*** Begin section ***
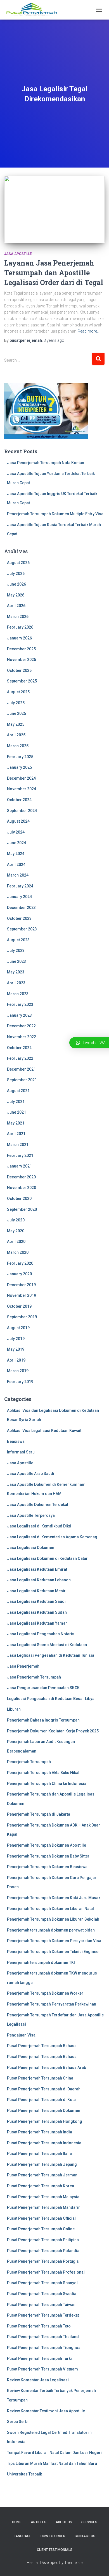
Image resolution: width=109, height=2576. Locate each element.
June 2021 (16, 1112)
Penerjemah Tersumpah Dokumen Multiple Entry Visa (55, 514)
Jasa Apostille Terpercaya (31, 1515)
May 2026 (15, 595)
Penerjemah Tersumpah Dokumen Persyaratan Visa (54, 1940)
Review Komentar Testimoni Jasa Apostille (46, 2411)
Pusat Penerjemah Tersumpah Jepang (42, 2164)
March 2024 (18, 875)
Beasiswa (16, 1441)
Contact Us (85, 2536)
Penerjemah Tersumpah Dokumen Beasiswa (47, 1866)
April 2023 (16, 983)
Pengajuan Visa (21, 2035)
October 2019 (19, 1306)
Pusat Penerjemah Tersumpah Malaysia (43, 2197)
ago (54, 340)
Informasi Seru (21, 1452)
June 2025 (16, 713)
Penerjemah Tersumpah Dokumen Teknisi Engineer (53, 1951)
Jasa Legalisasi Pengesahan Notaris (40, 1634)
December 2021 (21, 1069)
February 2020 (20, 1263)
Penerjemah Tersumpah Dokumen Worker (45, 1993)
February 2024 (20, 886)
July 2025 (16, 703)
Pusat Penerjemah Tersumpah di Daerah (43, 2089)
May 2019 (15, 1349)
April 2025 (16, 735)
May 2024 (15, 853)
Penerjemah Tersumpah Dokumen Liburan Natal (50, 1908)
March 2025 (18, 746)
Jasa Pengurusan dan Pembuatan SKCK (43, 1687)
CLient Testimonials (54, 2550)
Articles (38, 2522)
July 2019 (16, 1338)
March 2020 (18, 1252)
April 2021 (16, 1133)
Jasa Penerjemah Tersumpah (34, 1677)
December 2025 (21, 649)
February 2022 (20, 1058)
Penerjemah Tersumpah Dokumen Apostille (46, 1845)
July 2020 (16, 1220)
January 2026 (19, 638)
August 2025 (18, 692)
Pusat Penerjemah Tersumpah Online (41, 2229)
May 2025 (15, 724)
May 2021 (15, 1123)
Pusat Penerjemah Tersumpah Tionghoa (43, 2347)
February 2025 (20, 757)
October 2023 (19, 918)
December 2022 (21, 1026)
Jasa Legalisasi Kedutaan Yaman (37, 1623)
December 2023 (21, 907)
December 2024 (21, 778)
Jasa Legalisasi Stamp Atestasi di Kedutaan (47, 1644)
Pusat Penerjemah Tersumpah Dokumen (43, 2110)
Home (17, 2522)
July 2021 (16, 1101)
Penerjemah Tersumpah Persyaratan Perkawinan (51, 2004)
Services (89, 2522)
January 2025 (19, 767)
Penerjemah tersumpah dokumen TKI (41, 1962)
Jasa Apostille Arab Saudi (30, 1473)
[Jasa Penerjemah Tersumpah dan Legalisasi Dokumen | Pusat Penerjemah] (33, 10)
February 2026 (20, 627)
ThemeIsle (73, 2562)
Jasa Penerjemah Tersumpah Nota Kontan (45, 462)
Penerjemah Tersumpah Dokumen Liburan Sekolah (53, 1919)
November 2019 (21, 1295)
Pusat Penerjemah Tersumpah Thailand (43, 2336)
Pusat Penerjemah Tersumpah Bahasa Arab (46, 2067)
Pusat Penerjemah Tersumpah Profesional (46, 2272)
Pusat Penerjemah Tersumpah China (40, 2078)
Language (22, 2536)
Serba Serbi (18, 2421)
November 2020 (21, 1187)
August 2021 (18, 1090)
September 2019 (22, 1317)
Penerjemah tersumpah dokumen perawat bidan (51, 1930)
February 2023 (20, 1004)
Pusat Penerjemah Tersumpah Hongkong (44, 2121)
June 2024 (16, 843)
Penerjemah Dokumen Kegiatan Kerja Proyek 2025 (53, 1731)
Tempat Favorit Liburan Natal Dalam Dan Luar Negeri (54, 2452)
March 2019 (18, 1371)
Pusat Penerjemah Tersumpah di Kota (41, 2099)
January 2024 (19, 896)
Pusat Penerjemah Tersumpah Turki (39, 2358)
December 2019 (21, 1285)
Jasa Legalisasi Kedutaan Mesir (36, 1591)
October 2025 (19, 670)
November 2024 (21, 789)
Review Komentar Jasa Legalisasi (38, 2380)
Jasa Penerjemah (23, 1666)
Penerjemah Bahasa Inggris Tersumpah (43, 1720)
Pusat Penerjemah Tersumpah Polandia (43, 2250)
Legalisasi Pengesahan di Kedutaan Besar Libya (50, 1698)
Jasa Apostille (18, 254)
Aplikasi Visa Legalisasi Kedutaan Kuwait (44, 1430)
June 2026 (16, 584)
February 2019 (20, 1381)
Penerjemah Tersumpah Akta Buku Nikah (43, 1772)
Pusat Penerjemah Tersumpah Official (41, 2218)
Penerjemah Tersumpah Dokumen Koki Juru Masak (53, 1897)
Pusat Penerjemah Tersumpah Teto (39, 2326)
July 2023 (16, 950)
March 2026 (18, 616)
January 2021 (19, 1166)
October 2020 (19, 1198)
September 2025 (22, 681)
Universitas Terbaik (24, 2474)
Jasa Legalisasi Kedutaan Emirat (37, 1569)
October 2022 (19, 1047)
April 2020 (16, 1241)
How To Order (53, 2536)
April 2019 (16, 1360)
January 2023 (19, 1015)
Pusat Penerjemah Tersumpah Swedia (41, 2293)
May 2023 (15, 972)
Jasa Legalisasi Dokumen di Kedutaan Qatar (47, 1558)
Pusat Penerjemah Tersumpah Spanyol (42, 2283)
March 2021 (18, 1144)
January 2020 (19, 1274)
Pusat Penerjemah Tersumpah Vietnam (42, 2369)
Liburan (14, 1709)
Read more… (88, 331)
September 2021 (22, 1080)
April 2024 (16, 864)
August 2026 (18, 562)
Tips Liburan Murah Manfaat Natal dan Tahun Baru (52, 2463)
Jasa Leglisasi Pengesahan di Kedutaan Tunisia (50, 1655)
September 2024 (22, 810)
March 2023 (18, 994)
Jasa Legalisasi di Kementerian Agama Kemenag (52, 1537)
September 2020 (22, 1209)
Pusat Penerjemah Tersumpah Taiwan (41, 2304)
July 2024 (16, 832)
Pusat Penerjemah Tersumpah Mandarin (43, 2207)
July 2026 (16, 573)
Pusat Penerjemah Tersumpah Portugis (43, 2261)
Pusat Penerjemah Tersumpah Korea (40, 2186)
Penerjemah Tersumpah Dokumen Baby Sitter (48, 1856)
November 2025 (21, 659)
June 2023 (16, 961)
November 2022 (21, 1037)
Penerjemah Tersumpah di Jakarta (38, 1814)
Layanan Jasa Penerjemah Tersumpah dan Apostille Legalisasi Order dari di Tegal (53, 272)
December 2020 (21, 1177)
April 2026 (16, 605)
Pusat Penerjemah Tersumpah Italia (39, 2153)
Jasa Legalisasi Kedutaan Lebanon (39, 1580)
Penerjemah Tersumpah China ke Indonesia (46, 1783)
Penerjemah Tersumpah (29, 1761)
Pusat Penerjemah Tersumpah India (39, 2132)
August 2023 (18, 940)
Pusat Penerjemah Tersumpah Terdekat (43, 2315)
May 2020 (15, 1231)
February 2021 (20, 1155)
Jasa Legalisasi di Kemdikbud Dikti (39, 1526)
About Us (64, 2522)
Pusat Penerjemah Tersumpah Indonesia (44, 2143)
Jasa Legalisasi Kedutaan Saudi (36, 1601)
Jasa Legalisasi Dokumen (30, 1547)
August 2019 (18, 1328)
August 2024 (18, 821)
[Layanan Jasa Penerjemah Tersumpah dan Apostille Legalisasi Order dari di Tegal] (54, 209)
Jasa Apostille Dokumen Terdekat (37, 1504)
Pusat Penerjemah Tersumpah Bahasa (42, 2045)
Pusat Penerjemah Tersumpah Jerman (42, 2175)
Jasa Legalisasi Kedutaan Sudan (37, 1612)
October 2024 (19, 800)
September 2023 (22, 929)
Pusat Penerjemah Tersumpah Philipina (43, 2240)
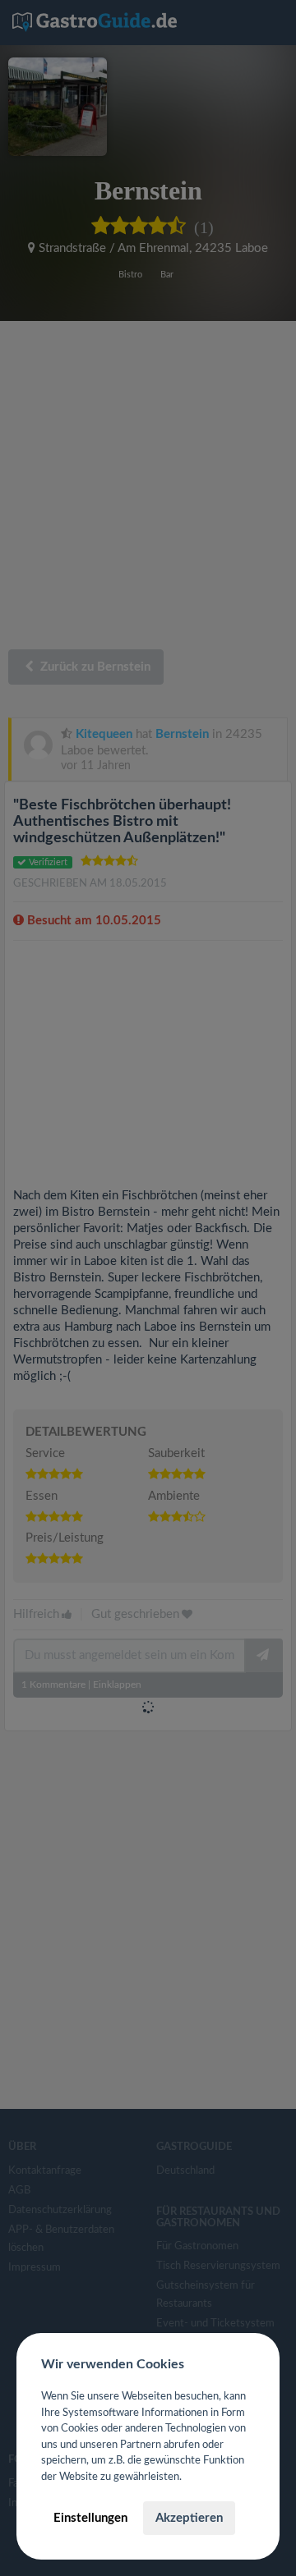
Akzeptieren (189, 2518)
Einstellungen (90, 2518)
*** End section ***
Directions for this task
Exact copy, pictures omitted: every line from the one holding "Pusat Penerjemah Tersumpah India (39, 2132)" through the last line of the data above, and nothing else.

Output for this exercise
Pusat Penerjemah Tersumpah India (39, 2132)
August 2023 (18, 940)
Pusat Penerjemah Tersumpah Terdekat (43, 2315)
May 2020 (15, 1231)
February 2021 (20, 1155)
Jasa Legalisasi di Kemdikbud Dikti (39, 1526)
About Us (64, 2522)
Pusat Penerjemah Tersumpah Indonesia (44, 2143)
Jasa Legalisasi Kedutaan Saudi (36, 1601)
Jasa Legalisasi Dokumen (30, 1547)
August 2019 (18, 1328)
August 2024 (18, 821)
[Layanan Jasa Penerjemah Tersumpah dan Apostille Legalisasi Order dari di Tegal] (54, 209)
Jasa Apostille Dokumen Terdekat (37, 1504)
Pusat Penerjemah Tersumpah Bahasa (42, 2045)
Pusat Penerjemah Tersumpah Jerman (42, 2175)
Jasa Legalisasi Kedutaan Sudan (37, 1612)
October 2024 (19, 800)
September 2023 (22, 929)
Pusat Penerjemah Tersumpah Philipina (43, 2240)
Akzeptieren (189, 2518)
Einstellungen (90, 2518)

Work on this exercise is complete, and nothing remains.